### 与えられた課題 1
立ち食いそばの文章について、次の問いに答えてください。
(a) 関西で有名な『都そば』は、どのような場所にあると書かれていますか。
(b) 散歩やランニングのときにテイクアウトしたものを、筆者はどうすることが多いと述べていますか。
(c) 『味のタテハラ』は何のお店で、京都駅八条口からどのように行くと書かれていますか。
### 与えられた課題 2
立ち食いそばの文章を、最後の一文に続けて書き進めてください。

### 抜粋本文
最初のお手紙くださりありがとうございます。
好きなお店がなくなってしまうことはとても悲しいことですね。だからこそ、その時々の食事をしっかり楽しみたいなと改めて思いました。
店主の牡蠣や穴子、食材へのこだわりを感じれたのはとても良いことだと思います。牡蠣や海苔をのせたそばや穴子をのせたそばを食べたことがないのでとてもそそられてしまいました。何より、再びお店を訪れてそばを堪能することに食へのつきないアヤモさんの貪欲さを感じます。
立ち食いそば屋という狭くてカウンターしかない空間だからこそ、そばに集中できるというのはとても興味深いですね。特にそばやラーメンといった時間が経つと麺がつゆをすって味が落ちてしまう食べものは何はともあれ食べものに向き合わなければということを思い起こしくれるのだなと思います。立ち食いそば屋は食べることにより特化した空間なのだと改めて感じました。
ぜひ、『田そば』が新店舗を構えた時はご一緒したいです。いつか『田そば』の牡蠣トッピングそばと出会えることを願っています。
京都では、立ち食いそばやあまり見かけません。関西で有名な『都そば』は京都駅から離れた場所にあります。京都駅中に立ち食いそば屋が数店舗あり、たまに無性にしょっぱいものを食べたいときは帰りがけにそばをすすります。

さっと食べれるものといえばテイクアウトして気軽に食べれるものがありますね。私は、散歩をしたりランニングをしたり、自転車でぶらりとするとき気になるお店やお気に入りのお店でテイクアウトをして、そのまま食べることをよくしています。出来立てのものや時間が経つ前に外で食べたいと思ってしまうんです。それは、立ち食いそばをその場でさっと食べる感覚に近いと思います。やはり、出来立てや美味しい時に食べたいのです。
東京の立ち食いそばといえば定番のトッピングとしてコロッケがありますよね。美味しそうな立ち食いそばを見てコロッケを思い出しので、今回は『味のタテハラ』のコロッケを紹介したいと思います。



『味のタテハラ』は京都市南区、京都駅八条口を出て西に徒歩10分程度歩いたところにあるお肉屋さんです。このお店はショーケースの中に精肉や衣をつけられた揚げ物が美味しそうに並べられています。コロッケだけじゃなく、春巻きやソーセージ、ハンバーグなど種類がとても豊富なんです。訪れた時はあれもたべたいし、これも食べたいとそそられる空間です。

### 抽出資料
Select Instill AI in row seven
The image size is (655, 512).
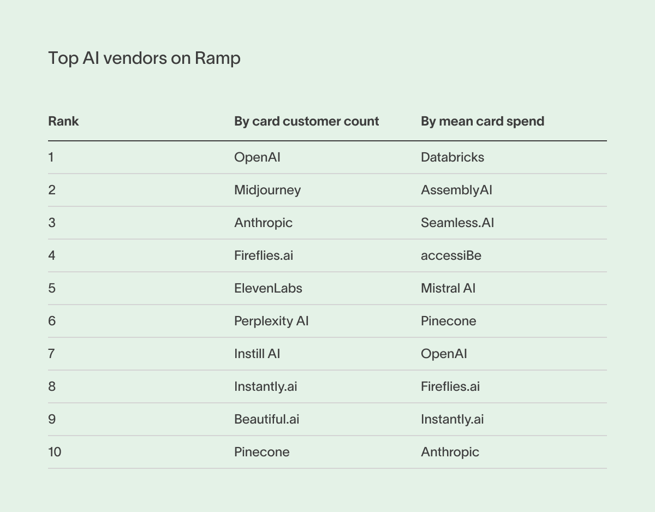257,354

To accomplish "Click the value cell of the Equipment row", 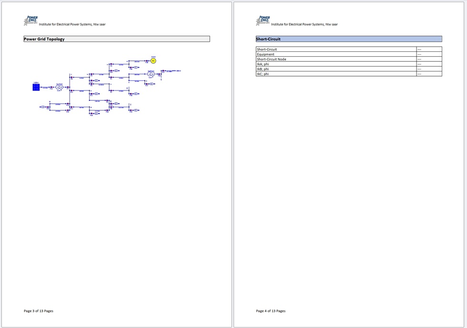I will (x=428, y=54).
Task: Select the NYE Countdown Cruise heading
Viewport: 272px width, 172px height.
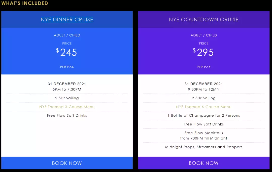Action: [203, 20]
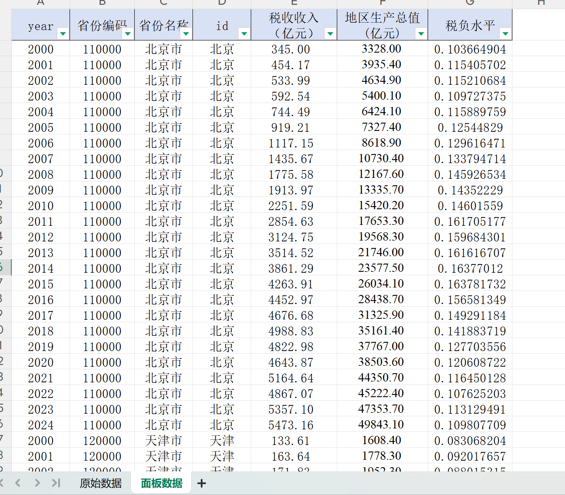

### 最終結果 1
(a) 京都駅から離れた場所にあります。
(b) そのまま食べることが多いと述べています。
(c) お肉屋さんで、京都駅八条口を出て西に徒歩10分程度歩いたところにあります。

### 最終結果 2
お店の正面のショーケースの向こう側では、従業員の方がお肉を精肉してトレーに並べたり、衣をつけたり淡々と作業をしている風景が広がっています。そして、コロッケを頼むと目の前で衣をつけられたコロッケが油に投入されて揚げられるのです。特に映えるように見せびらかしているわけでもなく作業のしやすさや衛生管理、提供のしやすさの面から考えられた空間だと思いますが、精肉から調理までいま食べようとしているものがどうやって手まで届くか見れることで、おいしさが倍増するのではないでしょうか。
私はこのお店の揚げられたばかりのコロッケを外に出てすぐむしゃりと食べることが好きです。衣は少し硬さがあり口の中でサクサクと音を立てて、衣の中のホクホクとしたジャガイモが口の中でゆっくりと広がる。揚げたてなのでとっても熱々で、ハフハフと口を踊らせながら歩いて食べるのもとても楽しいです。私はいつも、コロッケとビーフコロッケをひとつずつ頼んで食べながら帰ります。値段はそれぞれ80円、100円と安いんです。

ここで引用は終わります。